One night back in 2013 I found myself surfing the dark web. Like most other internet geeks at the time, I read all about this new underground internet and certainly couldn’t curtail my curiosity.
It was then, during some of my earliest excursions on the dark web, that I first stumbled across ‘Bitcoin.’ The word that now sounds so familiar to me, almost as natural as saying ‘money’ or ‘Euro,’ seemed so foreign at first glance on my computer monitor.
“What is Bitcoin?” I wondered.
“What is Bitcoin?” I wondered.
Like most of my other professional endeavors, my original inspiration was sparked by my innate curiosity and desire to participate in designing the future’s architecture. While researching and reading more and more about this new-fangled Bitcoin back in 2014, I became convinced on a very philosophical level that this thing could have a massive impact on the world. It had the potential to change everything, similar to the first car or the earliest computers.
Even then I saw it as the key to liberating us from the global financial system, especially for developing countries. Growing up in China, I maintain a strong understanding of what it means to stand outside of larger banking and financial systems. An alternative universal digital currency could allow equal footing for everyone to participate as a player in the global marketplace.
Photo by Ross Findon on Unsplash
This would be huge, and I knew I had to be a part of it.
As an analytically minded person who studied at the School of Economics in Helsinki for my masters in Finance, my immediate reaction to discovering Bitcoin was to start running various valuation models. I spent several years to follow running these models in an effort to deduce what could be a fair price for the cryptocurrency. This research period was filled with a lot of trials and even more error — nothing worked. I was searching and searching for a way to hedge my bets on cryptocurrency while still carefully managing financial risk. As someone ruled by rationality, while I desperately wanted a piece of the action, I also didn’t want to sink my hard-earned money into cryptocurrency. It seemed too risky.

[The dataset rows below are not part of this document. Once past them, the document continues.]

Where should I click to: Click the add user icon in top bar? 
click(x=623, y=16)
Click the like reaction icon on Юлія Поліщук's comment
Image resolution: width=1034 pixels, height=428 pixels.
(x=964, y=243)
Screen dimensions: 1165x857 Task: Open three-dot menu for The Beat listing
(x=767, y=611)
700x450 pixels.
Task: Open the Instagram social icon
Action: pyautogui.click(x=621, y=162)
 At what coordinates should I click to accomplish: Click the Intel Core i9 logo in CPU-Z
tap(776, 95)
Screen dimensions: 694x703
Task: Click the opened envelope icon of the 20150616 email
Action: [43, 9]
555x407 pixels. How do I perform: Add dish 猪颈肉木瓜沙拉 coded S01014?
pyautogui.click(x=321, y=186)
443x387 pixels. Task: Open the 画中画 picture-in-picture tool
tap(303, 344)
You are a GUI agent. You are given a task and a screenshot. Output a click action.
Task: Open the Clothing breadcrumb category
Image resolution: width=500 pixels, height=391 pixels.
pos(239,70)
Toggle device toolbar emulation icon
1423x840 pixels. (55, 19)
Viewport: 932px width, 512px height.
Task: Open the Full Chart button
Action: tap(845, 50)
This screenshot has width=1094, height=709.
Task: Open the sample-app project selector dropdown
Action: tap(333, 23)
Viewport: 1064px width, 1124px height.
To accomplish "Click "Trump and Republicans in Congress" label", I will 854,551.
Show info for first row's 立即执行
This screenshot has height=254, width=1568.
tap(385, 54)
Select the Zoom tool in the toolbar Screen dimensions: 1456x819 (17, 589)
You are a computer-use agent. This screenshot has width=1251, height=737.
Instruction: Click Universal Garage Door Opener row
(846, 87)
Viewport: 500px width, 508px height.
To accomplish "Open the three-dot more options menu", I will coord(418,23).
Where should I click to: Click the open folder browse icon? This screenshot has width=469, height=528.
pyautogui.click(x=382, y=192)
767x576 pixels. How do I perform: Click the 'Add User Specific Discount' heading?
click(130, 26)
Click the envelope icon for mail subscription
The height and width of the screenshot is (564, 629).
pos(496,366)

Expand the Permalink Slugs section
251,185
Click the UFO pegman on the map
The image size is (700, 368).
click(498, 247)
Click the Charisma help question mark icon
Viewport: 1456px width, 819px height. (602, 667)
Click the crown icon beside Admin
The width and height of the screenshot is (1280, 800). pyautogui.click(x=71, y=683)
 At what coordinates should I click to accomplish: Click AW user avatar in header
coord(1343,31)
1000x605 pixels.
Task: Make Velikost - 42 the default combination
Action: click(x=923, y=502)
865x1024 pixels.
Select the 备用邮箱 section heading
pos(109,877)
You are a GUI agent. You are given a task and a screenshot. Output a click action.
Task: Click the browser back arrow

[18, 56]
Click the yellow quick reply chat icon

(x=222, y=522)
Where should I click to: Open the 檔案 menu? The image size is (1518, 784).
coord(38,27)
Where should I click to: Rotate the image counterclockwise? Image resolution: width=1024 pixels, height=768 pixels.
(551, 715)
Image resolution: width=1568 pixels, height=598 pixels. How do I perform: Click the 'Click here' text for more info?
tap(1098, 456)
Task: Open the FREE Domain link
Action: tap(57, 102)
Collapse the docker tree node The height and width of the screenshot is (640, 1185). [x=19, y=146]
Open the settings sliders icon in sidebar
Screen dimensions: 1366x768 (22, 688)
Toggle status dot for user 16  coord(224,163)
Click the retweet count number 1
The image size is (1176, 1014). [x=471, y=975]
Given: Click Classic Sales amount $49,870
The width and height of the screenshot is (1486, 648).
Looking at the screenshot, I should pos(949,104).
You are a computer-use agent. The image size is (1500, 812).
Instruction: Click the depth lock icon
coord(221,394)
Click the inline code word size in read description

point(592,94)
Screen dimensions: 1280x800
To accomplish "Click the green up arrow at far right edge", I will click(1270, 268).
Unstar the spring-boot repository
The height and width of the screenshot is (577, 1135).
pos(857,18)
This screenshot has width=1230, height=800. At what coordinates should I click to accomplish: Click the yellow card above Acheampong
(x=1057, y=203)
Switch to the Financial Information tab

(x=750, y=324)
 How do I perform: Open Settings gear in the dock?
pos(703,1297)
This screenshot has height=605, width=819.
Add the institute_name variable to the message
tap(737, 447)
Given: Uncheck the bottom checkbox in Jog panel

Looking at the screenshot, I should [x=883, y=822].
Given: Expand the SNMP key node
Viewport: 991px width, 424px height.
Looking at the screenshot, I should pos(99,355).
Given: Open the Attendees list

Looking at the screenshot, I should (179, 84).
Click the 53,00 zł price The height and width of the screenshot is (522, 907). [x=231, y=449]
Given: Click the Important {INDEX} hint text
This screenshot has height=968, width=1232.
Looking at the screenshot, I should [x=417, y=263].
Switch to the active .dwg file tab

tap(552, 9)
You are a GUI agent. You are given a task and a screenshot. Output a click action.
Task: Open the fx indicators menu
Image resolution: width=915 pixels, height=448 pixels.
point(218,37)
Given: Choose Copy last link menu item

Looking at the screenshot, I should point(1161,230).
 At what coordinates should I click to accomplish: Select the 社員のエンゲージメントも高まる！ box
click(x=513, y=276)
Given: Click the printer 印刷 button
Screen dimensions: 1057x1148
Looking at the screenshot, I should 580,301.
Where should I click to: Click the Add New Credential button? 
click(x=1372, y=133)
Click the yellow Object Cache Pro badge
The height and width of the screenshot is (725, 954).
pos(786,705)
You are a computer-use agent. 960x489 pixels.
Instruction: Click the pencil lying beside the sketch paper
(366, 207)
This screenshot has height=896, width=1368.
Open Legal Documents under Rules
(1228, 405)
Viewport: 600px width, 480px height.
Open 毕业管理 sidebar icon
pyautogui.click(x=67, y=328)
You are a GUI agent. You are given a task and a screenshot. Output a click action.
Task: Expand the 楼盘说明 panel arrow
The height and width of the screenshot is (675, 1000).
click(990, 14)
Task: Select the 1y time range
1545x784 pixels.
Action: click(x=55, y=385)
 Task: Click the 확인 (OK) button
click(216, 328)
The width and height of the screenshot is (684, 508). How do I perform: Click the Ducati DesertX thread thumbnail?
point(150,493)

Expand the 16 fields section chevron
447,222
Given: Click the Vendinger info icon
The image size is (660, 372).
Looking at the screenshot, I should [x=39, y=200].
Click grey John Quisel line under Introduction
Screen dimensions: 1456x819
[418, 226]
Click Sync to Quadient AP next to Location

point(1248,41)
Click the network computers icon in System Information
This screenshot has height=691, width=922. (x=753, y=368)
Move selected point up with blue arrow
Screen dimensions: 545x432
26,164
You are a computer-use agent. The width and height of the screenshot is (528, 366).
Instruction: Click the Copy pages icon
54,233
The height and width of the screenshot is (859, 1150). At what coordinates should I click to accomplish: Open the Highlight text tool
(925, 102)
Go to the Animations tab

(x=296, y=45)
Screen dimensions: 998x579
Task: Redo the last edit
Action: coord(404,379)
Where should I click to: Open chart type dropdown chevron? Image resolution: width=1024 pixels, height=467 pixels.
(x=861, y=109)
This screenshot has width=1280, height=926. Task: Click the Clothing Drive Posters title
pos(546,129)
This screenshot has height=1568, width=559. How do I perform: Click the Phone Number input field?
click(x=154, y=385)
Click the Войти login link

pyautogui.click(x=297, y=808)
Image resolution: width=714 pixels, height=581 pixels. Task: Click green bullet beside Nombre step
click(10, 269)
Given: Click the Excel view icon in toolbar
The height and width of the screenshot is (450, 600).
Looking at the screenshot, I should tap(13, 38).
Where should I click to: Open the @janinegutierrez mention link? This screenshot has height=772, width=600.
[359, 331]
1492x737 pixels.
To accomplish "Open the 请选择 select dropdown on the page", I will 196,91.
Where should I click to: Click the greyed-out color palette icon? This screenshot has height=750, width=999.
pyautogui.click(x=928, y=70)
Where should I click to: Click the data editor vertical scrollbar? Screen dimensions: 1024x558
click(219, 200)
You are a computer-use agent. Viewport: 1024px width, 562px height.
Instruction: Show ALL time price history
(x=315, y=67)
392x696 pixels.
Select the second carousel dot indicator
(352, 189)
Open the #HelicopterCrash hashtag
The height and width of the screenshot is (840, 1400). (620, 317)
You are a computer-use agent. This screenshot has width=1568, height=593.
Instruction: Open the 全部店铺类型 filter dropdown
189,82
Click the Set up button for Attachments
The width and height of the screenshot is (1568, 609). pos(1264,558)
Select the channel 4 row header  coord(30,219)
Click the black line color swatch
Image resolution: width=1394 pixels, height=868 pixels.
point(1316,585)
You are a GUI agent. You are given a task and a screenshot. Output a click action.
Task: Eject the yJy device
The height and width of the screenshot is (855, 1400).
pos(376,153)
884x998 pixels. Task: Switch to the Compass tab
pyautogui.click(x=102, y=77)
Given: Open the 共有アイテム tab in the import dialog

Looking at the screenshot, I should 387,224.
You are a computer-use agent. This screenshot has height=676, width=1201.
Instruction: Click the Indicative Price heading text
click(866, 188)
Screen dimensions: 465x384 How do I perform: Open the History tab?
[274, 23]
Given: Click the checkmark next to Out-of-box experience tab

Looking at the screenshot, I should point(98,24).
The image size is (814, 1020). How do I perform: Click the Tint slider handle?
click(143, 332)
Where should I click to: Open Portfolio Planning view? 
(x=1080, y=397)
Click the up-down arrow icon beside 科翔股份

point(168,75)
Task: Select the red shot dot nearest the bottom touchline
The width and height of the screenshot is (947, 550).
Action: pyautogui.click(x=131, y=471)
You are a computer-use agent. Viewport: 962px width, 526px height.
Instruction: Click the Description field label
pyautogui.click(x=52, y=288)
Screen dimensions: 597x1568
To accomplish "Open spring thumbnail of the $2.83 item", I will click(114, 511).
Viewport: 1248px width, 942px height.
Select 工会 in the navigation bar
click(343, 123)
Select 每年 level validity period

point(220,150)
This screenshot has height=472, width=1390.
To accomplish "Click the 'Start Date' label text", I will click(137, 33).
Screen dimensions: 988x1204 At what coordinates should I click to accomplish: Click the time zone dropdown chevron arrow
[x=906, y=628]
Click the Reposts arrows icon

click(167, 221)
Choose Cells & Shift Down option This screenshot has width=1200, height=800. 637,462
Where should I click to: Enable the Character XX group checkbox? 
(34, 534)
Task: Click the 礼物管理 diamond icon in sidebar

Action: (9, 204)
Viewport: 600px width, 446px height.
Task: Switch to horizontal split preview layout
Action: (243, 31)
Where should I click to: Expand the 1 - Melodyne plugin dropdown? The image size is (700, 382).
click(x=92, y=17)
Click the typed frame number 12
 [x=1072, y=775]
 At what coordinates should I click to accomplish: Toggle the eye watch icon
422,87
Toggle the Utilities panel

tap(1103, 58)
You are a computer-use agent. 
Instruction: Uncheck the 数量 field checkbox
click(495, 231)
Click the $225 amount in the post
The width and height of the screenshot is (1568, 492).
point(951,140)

Spoiler alert: this is not how Bitcoin works. 🙂
Finally, after a continuous and careful review of different models, I found a solution — margin funding on exchanges. It was the sole investment option that made sense to me in terms of basic risks and returns. So, I sent several grand to Bitfinex cryptocurrency exchange, stuck together a bunch of code to run in a server, and stowed it all away in my basement. Almost immediately I began to see pretty shocking results. To my surprise, the returns on my USD and BTC portfolio were incredibly high despite the risks I was taking (30% and 15% respectively for 2017 and 2018 YTD). Once again, things weren’t quite adding up.
Determined to get to the bottom of my portfolio’s sudden success, I went to my finance professors at the university looking for answers, but they had not a single textbook explanation. Meanwhile, my friends and family started to line up asking me to help them do margin funding for their own cryptocurrency. They wanted to earn more Bitcoin while HODLing the same as I had. It made me realize that while it was only a server in my basement at the time, what I had invented was actually an incredibly valuable financial service product.
Still trying to figure out the secret to my own success, I sent some cold emails to CEOs of well-known asset managers in town and reached out to one of the longest-running quantitative hedge funds in Helsinki. I turned to these financial experts and asked them the same question I had asked my university professors: “How are the returns this high?”
To my surprise, they asked to meet with me.
One meeting with the CEOs soon led to many more meetings. These finance veterans were eager to discuss my findings as they had yet to see digital asset margin funding executed on an exchange. They were able to see the value in bringing traditional asset management strategies to cryptocurrency, and together with a well-known venture capitalist firm, the two CEOs offered up the capital to take the idea global to create what is now known as WhaleLend. After careful consideration, my co-founder, Chris Whellams, and I quit our cushiony corporate jobs and embarked on the adventure of a lifetime.
We started WhaleLend in 2017 and never looked back.
Our Whalelend Founding Team
Now fast forward to the present day, here we are, with a growing community of users benefitting our low-risk investment program. After years of questions, we invented our own answer to pave the way for cryptocurrency investment products that create equality and help to disrupt global, centralized financial systems. We have found a way to earn a secure and passive interest income on crypto holdings, irrespective of the price movement of the cryptocurrency itself.
We could have just created an institutional investment tool and stopped right there. Instead, we have decided to extend our innovation to open up the doors to passive cryptocurrency investing to people from all backgrounds, all over the world. While it wasn’t always easy, it has been worth it. Now, whether you have .001 BTC or 1000 BTC, you can use your cryptocurrency to execute sophisticated low-risk investment strategies with a gentle nudge from Whalelend.